• **Stated problem**: Rewrite the material from the line containing "Where should I click to: Click the 8" up to and including the line containing "Click the 宜宾港国际集装箱码头有限公司", changing every "Viewport" to "Window" and leaving everything else untouched.

***** Input *****

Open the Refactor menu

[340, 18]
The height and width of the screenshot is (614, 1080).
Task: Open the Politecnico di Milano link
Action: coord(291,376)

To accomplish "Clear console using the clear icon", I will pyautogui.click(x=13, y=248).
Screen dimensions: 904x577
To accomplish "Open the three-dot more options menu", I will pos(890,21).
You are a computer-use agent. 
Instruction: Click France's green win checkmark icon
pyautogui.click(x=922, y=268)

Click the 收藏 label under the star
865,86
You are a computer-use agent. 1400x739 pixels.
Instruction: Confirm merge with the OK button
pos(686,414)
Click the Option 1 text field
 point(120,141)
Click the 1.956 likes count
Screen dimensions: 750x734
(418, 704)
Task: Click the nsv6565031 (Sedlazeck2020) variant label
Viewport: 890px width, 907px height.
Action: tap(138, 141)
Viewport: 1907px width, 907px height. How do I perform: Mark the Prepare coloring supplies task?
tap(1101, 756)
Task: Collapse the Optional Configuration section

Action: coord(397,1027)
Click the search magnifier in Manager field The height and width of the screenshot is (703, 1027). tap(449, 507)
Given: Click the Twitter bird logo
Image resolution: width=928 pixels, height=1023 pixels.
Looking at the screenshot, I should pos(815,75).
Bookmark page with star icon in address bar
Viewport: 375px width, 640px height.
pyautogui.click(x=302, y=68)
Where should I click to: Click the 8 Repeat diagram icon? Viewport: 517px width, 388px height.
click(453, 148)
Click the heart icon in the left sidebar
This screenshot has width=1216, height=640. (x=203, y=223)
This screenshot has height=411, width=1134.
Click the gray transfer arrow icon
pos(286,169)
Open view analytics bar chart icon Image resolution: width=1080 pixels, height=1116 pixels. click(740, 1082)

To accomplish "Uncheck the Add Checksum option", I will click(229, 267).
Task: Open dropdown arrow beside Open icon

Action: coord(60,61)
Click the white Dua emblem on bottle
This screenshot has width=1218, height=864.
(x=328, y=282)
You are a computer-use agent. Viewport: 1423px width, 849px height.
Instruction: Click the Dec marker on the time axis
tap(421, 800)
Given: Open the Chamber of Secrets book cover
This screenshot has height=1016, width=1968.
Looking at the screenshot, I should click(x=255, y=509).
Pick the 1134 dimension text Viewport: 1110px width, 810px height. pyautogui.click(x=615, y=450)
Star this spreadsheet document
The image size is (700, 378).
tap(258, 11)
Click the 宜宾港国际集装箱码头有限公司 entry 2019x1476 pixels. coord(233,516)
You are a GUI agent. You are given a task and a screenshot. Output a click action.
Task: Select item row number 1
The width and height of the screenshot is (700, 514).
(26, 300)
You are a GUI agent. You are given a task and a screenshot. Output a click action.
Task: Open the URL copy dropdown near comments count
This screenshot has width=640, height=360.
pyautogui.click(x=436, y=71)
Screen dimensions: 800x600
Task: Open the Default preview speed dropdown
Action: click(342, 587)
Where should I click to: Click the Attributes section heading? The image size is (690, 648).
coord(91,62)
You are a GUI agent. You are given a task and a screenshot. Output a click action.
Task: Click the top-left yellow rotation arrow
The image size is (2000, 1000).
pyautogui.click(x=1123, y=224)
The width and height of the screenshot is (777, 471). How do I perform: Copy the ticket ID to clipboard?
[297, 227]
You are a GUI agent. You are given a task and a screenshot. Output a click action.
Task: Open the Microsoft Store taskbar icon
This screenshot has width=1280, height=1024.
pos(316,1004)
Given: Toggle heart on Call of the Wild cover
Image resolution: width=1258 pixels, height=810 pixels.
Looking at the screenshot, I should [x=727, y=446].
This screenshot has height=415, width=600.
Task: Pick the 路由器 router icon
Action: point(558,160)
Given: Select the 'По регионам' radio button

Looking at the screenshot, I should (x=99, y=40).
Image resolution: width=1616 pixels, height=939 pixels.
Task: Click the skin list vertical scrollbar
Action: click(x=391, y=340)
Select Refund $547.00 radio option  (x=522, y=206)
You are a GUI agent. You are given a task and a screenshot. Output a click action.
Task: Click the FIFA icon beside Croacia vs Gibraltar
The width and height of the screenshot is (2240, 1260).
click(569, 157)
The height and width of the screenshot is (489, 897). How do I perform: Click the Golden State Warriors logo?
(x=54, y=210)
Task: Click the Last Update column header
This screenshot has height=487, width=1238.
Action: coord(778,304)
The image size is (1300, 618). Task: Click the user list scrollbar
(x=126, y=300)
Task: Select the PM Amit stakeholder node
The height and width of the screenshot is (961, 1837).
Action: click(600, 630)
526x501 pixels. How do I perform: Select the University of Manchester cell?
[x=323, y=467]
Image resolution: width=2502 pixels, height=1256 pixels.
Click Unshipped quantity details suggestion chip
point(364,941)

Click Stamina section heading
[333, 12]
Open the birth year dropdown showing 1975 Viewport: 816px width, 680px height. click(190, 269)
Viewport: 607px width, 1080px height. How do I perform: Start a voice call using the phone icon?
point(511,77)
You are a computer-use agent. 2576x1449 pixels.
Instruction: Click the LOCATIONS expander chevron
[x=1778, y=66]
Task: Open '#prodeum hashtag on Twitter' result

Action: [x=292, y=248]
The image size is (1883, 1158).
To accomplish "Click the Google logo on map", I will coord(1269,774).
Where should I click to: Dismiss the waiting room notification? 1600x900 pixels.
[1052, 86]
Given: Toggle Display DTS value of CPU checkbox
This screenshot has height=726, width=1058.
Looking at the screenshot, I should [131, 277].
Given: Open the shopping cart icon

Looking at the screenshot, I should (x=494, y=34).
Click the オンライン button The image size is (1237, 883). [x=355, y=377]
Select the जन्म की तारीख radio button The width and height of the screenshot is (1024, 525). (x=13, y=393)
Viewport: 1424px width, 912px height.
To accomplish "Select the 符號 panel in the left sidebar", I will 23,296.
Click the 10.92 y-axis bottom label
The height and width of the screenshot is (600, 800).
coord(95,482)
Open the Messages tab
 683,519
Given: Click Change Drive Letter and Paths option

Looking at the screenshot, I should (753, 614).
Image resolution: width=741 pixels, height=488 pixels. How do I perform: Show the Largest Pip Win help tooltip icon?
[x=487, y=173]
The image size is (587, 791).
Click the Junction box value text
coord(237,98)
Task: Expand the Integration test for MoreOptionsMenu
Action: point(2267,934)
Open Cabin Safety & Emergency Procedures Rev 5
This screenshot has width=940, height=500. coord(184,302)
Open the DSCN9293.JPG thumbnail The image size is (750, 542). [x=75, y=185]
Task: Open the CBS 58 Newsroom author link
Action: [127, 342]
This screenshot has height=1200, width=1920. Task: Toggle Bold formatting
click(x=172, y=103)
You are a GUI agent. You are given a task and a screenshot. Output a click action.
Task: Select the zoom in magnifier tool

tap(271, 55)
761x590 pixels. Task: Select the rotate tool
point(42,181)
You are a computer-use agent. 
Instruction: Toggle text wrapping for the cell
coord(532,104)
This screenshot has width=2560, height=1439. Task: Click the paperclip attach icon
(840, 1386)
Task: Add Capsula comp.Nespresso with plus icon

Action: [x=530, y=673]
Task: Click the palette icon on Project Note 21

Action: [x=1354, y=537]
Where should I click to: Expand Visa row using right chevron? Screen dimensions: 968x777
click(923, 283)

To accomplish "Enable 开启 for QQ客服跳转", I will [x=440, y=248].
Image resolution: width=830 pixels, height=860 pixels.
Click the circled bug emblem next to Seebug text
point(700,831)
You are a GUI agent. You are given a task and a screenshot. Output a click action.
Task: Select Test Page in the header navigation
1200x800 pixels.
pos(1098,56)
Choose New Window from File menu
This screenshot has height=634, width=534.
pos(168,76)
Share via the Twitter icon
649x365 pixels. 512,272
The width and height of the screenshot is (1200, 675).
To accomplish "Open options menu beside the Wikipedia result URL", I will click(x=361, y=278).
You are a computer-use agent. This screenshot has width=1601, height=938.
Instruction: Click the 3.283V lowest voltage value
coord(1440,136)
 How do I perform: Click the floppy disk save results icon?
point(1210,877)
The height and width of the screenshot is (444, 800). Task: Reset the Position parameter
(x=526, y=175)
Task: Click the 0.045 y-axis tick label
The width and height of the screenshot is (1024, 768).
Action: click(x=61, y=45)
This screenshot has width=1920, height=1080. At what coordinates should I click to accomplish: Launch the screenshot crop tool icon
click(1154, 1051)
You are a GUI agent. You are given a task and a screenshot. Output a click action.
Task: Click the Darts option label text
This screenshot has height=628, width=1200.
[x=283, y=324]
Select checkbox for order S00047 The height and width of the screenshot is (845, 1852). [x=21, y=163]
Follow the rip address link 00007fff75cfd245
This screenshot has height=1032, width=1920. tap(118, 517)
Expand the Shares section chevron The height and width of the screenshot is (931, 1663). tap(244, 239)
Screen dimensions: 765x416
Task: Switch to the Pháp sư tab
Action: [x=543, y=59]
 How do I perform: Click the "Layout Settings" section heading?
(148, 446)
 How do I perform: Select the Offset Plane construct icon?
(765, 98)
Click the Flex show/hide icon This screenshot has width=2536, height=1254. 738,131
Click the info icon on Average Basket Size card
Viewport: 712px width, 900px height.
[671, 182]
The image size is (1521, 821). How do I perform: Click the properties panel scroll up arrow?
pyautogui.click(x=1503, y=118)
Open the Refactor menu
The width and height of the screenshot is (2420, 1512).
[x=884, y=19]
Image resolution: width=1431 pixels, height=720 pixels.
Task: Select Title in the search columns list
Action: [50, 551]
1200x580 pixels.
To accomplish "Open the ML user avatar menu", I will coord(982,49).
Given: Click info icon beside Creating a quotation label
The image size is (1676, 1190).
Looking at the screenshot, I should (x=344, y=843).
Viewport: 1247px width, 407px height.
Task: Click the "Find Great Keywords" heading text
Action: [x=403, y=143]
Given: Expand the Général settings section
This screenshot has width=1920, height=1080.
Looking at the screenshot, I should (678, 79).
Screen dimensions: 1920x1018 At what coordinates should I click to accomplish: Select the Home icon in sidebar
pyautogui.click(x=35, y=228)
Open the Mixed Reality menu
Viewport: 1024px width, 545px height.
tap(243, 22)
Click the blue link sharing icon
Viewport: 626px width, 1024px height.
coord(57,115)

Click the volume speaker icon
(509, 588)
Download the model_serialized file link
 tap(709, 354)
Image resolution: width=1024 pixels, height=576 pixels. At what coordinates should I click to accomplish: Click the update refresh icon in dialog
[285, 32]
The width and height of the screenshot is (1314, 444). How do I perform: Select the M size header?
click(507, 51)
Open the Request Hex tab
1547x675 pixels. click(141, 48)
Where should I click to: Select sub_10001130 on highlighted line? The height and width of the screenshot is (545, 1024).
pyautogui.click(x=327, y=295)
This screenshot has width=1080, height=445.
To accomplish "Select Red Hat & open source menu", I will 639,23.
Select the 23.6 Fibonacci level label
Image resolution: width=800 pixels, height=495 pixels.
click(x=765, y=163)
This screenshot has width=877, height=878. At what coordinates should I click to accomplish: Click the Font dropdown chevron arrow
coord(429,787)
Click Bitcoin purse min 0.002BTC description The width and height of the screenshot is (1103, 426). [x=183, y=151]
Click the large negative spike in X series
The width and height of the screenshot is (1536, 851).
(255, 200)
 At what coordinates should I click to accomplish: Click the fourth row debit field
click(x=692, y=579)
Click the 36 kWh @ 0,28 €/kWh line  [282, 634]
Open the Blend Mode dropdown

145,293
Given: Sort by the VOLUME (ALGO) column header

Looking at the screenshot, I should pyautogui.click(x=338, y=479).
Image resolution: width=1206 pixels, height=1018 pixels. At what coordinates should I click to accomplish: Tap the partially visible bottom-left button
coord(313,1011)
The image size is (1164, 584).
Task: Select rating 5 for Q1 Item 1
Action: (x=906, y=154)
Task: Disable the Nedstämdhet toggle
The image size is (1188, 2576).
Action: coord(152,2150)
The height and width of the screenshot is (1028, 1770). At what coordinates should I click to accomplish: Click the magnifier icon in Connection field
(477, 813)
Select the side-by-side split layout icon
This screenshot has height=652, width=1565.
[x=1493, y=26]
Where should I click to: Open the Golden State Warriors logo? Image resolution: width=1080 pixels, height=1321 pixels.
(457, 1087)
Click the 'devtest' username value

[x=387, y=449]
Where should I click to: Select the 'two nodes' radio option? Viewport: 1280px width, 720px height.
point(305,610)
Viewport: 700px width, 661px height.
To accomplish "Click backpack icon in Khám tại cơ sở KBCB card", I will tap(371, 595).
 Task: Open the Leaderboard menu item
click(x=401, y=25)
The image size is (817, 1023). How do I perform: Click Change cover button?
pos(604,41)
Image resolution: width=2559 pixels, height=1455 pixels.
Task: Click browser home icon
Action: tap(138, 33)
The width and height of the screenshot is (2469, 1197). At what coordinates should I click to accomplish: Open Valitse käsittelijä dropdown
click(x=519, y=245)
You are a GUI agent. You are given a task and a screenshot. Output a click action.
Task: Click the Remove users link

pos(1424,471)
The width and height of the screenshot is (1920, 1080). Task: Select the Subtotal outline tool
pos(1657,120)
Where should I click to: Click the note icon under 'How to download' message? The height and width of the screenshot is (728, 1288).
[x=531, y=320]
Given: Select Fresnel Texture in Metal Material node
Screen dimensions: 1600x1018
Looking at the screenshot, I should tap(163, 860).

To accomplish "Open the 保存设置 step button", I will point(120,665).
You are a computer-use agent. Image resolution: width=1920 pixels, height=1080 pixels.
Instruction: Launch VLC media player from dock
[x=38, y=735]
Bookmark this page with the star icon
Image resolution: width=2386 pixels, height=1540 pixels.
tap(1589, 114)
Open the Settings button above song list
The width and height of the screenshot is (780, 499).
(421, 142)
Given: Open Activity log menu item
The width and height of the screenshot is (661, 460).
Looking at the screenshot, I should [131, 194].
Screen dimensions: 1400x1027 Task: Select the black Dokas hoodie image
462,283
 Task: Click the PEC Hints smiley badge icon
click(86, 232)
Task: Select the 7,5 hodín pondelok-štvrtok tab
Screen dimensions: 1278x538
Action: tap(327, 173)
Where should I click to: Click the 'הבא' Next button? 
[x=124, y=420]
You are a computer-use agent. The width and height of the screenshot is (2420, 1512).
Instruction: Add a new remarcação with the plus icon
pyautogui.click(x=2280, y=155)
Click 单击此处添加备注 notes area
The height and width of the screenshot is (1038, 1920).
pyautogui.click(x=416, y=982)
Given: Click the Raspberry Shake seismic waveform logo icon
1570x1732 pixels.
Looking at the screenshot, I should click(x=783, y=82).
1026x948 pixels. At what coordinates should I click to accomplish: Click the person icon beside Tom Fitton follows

*****

• **Exercise solution**:
Where should I click to: Click the 8 Repeat diagram icon? Window: 517px width, 388px height.
click(453, 148)
Click the heart icon in the left sidebar
This screenshot has width=1216, height=640. (x=203, y=223)
This screenshot has height=411, width=1134.
Click the gray transfer arrow icon
pos(286,169)
Open view analytics bar chart icon Image resolution: width=1080 pixels, height=1116 pixels. click(740, 1082)

To accomplish "Uncheck the Add Checksum option", I will click(229, 267).
Task: Open dropdown arrow beside Open icon

Action: coord(60,61)
Click the white Dua emblem on bottle
This screenshot has width=1218, height=864.
(x=328, y=282)
You are a computer-use agent. Window: 1423px width, 849px height.
Instruction: Click the Dec marker on the time axis
tap(421, 800)
Given: Open the Chamber of Secrets book cover
This screenshot has height=1016, width=1968.
Looking at the screenshot, I should click(x=255, y=509).
Pick the 1134 dimension text Window: 1110px width, 810px height. pyautogui.click(x=615, y=450)
Star this spreadsheet document
The image size is (700, 378).
tap(258, 11)
Click the 宜宾港国际集装箱码头有限公司 entry 2019x1476 pixels. coord(233,516)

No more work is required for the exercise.